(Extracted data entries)
☆ ☆ ☆ ☆ ☆ ☆ ☆

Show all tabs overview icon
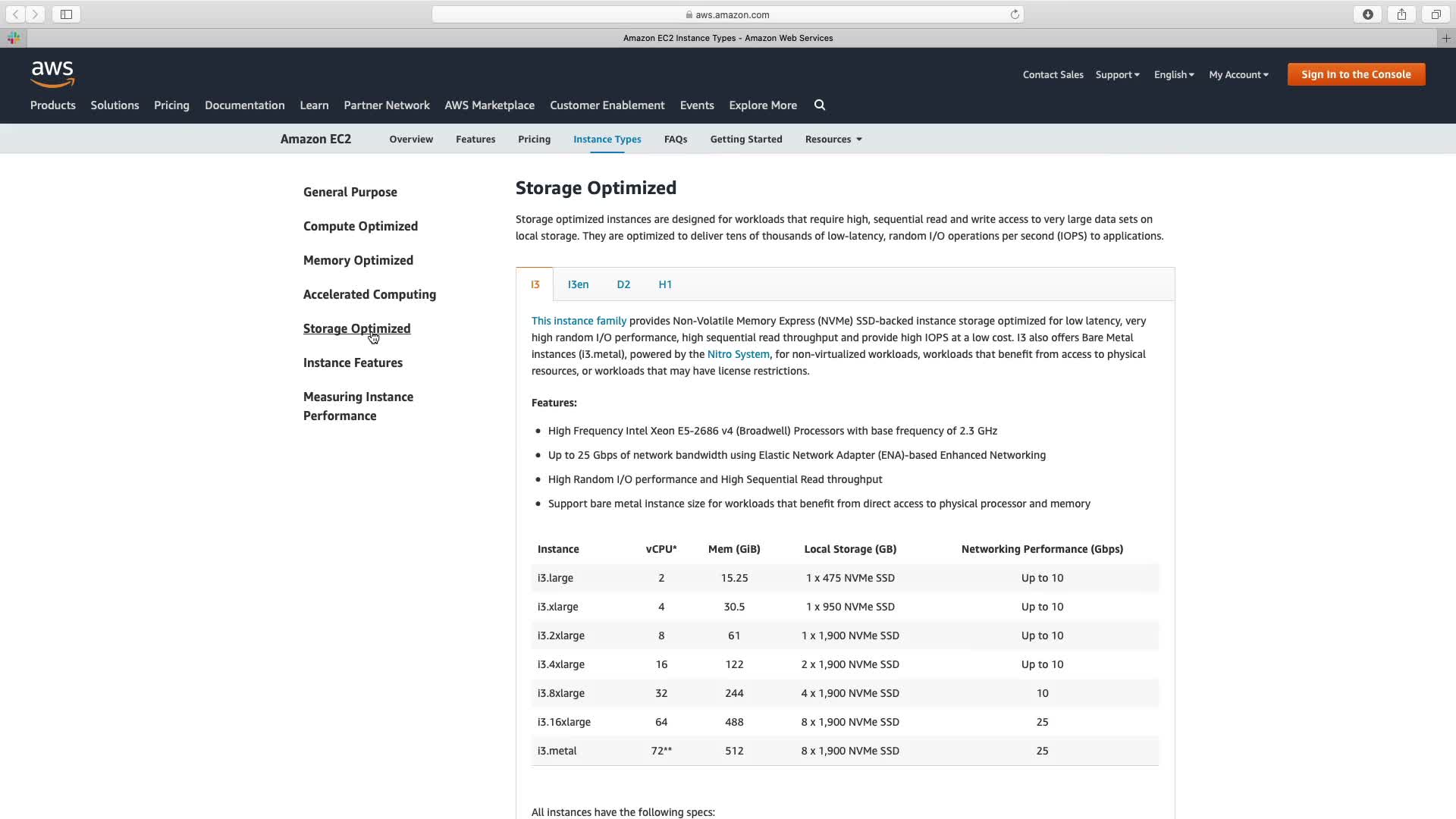Viewport: 1456px width, 819px height. (1436, 14)
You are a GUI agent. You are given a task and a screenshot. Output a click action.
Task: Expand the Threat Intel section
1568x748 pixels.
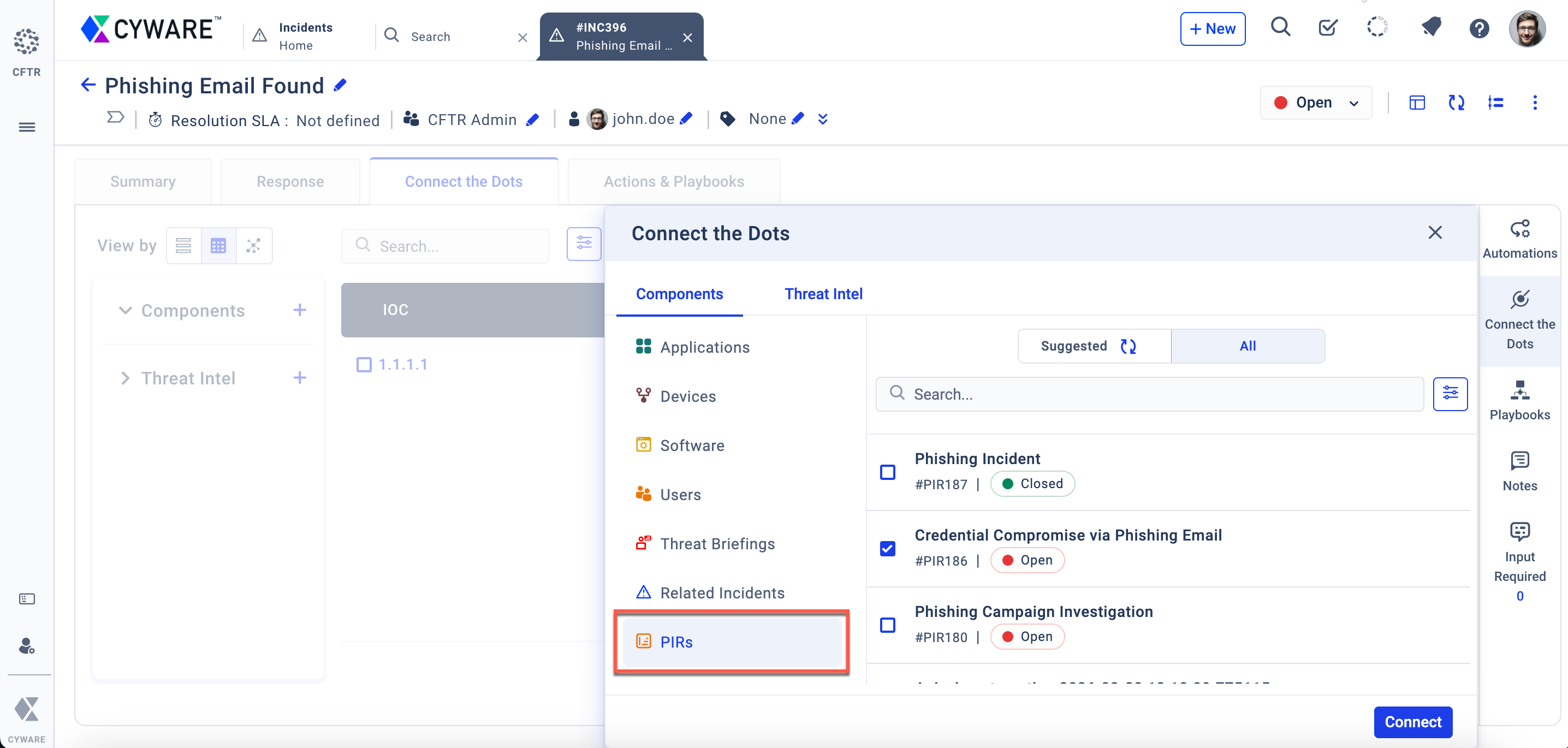point(126,378)
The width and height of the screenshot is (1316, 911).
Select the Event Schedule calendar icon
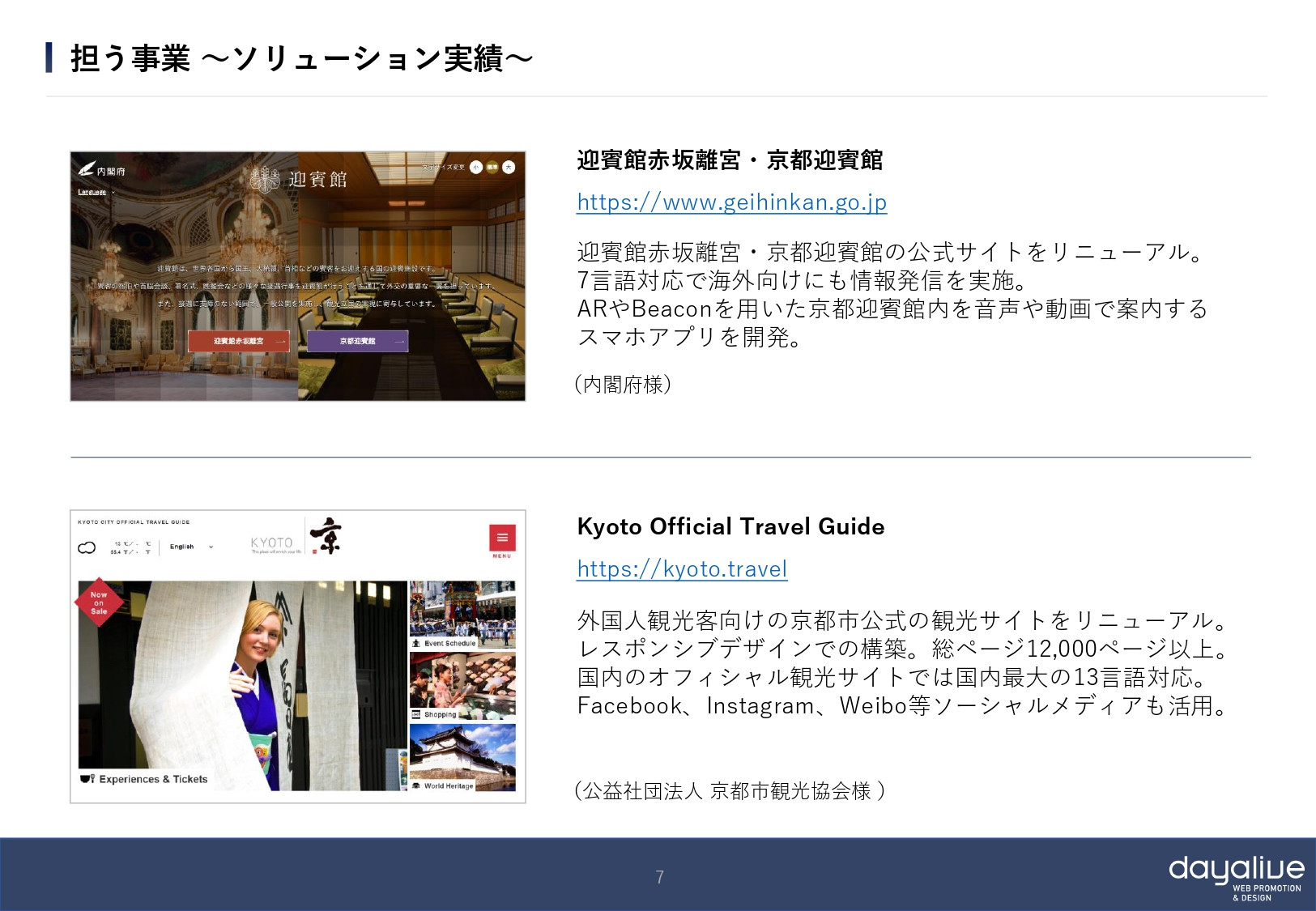click(417, 643)
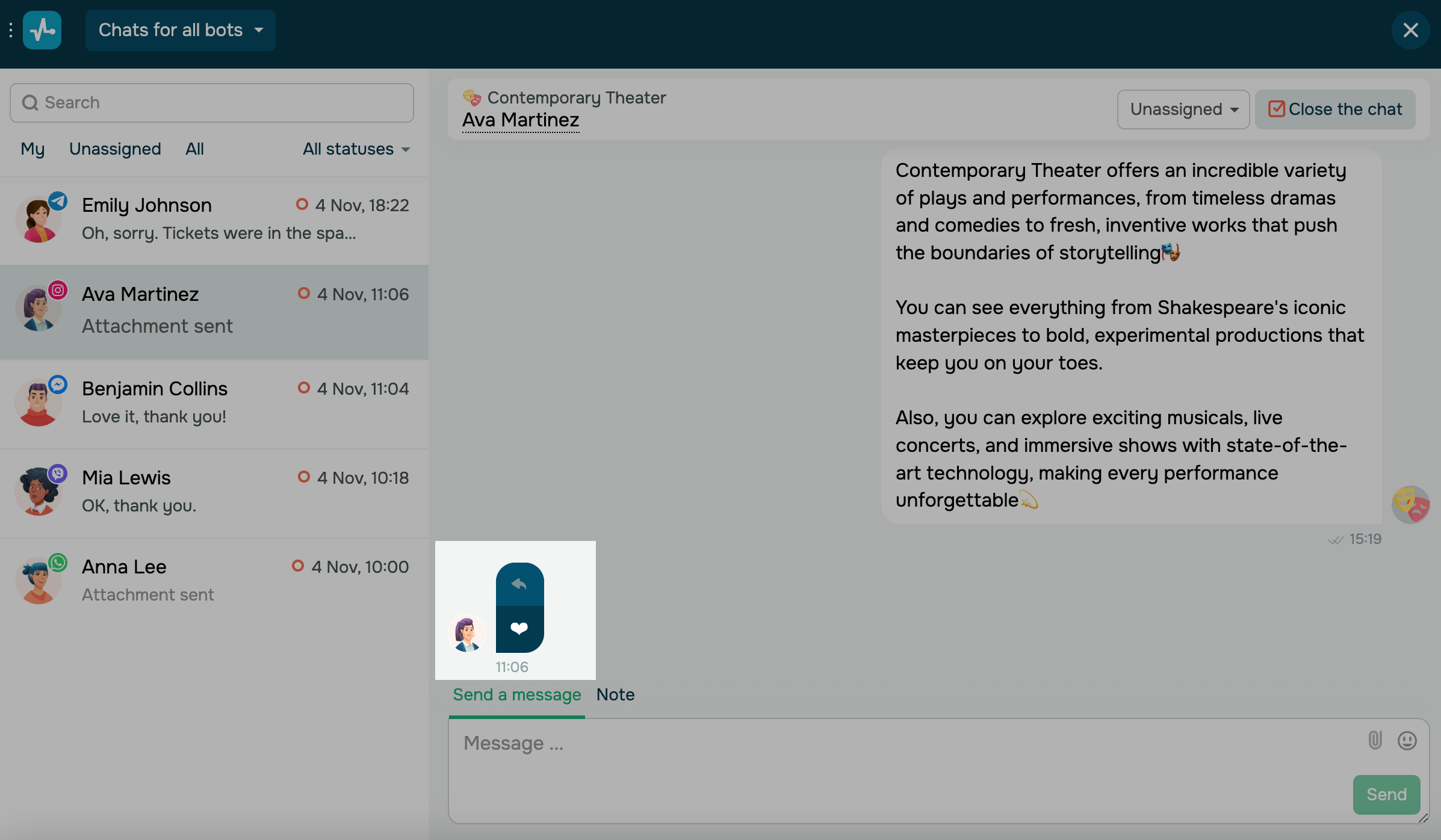1441x840 pixels.
Task: Select the My chats filter tab
Action: (33, 149)
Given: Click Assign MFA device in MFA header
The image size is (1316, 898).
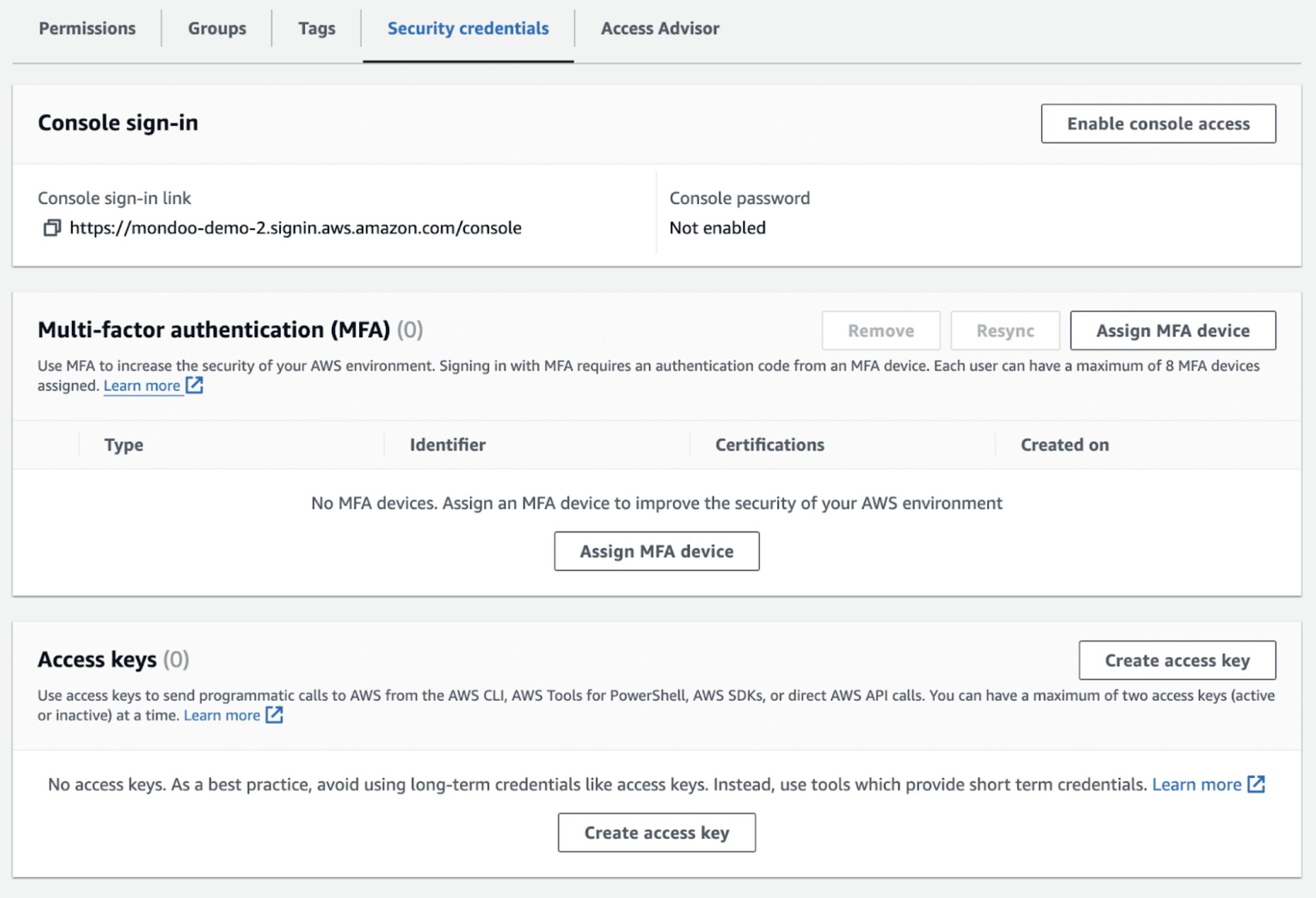Looking at the screenshot, I should tap(1172, 330).
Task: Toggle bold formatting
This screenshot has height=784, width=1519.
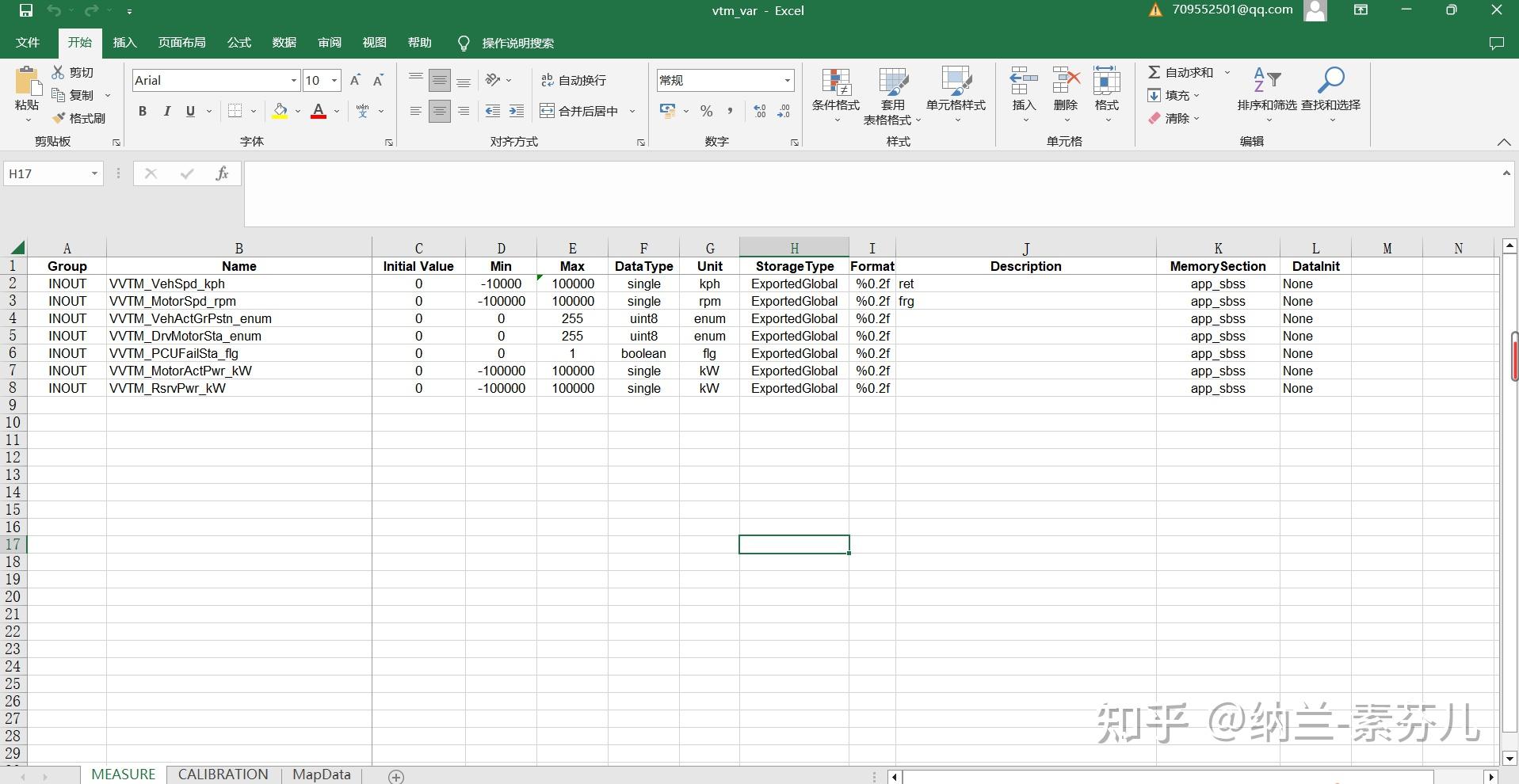Action: click(x=143, y=111)
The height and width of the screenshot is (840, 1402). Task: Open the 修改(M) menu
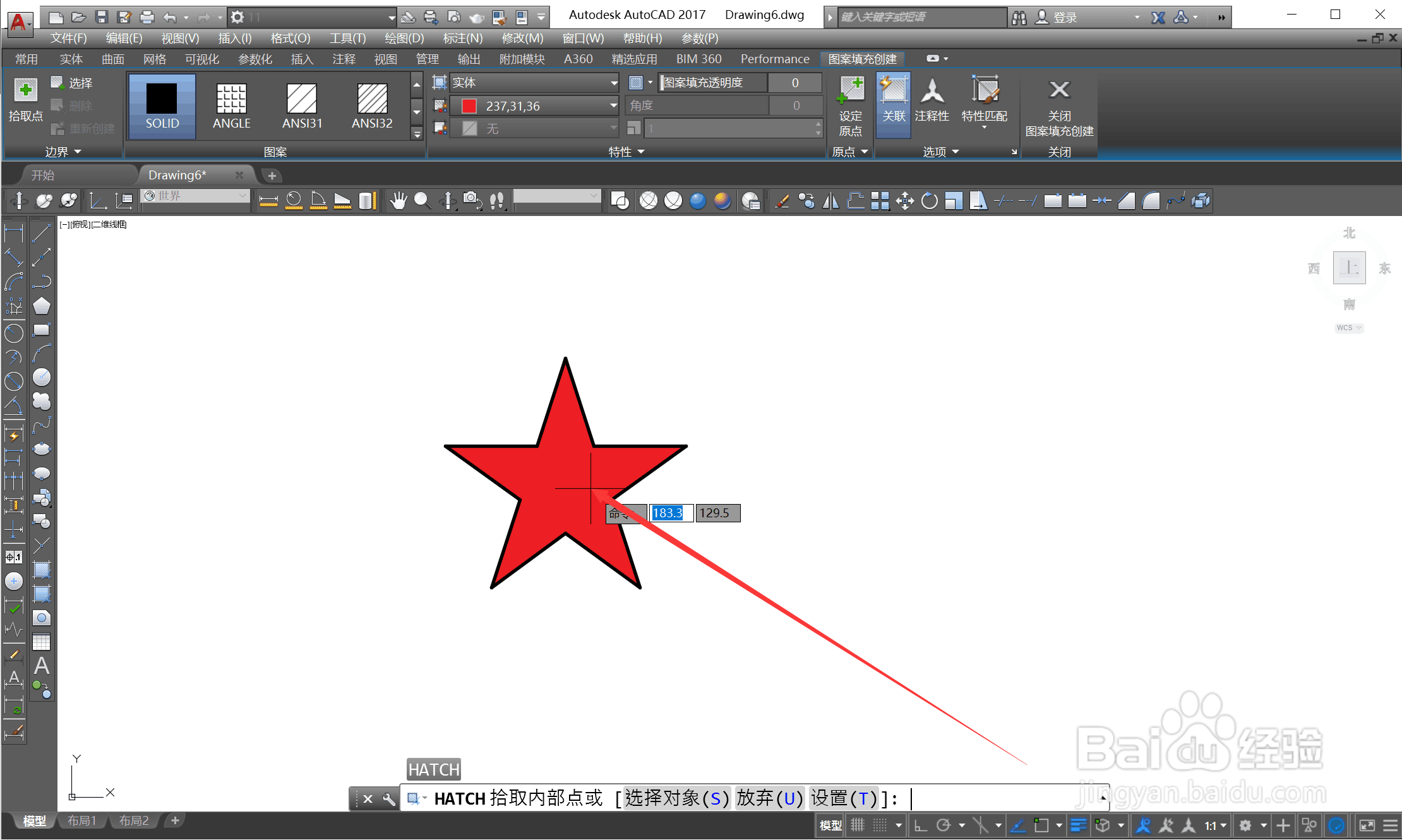tap(522, 38)
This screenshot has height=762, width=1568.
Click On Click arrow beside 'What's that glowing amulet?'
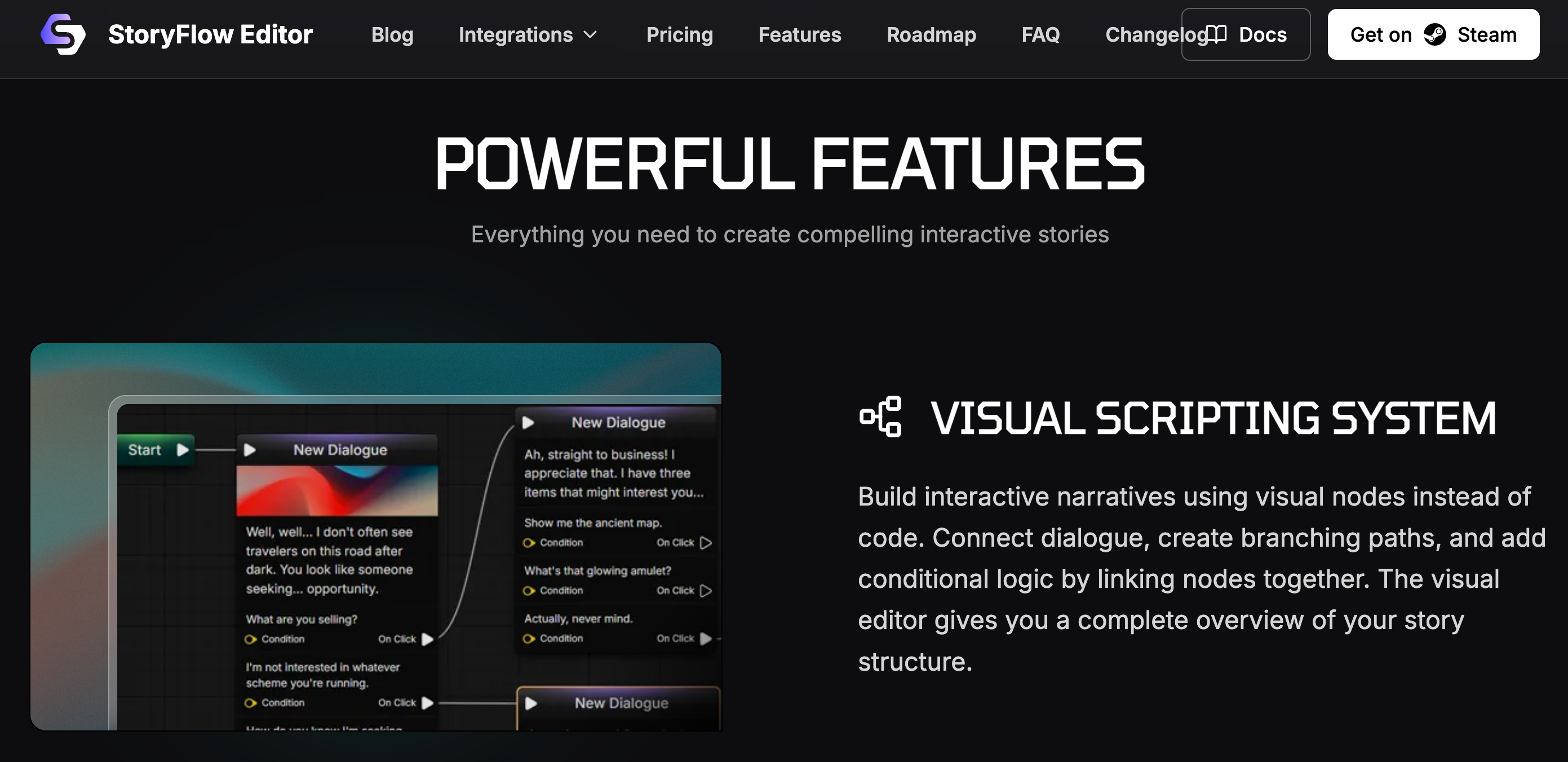706,590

☆ ☆ ☆ ☆ ☆ ☆ ☆

- _What to do_: A verbatim transcript of the entries above is required, with the pictures left out.

- _Result_:
Show all tabs overview icon
Viewport: 1456px width, 819px height. (1436, 14)
You are a GUI agent. You are given a task and a screenshot. Output a click action.
Task: Expand the Threat Intel section
1568x748 pixels.
point(126,378)
The width and height of the screenshot is (1316, 911).
Select the Event Schedule calendar icon
click(417, 643)
1441x840 pixels.
Task: Select the My chats filter tab
Action: (33, 149)
Given: Click Assign MFA device in MFA header
The image size is (1316, 898).
Looking at the screenshot, I should tap(1172, 330).
Task: Toggle bold formatting
This screenshot has height=784, width=1519.
Action: click(x=143, y=111)
The height and width of the screenshot is (840, 1402). Task: Open the 修改(M) menu
tap(522, 38)
This screenshot has height=762, width=1568.
Click On Click arrow beside 'What's that glowing amulet?'
706,590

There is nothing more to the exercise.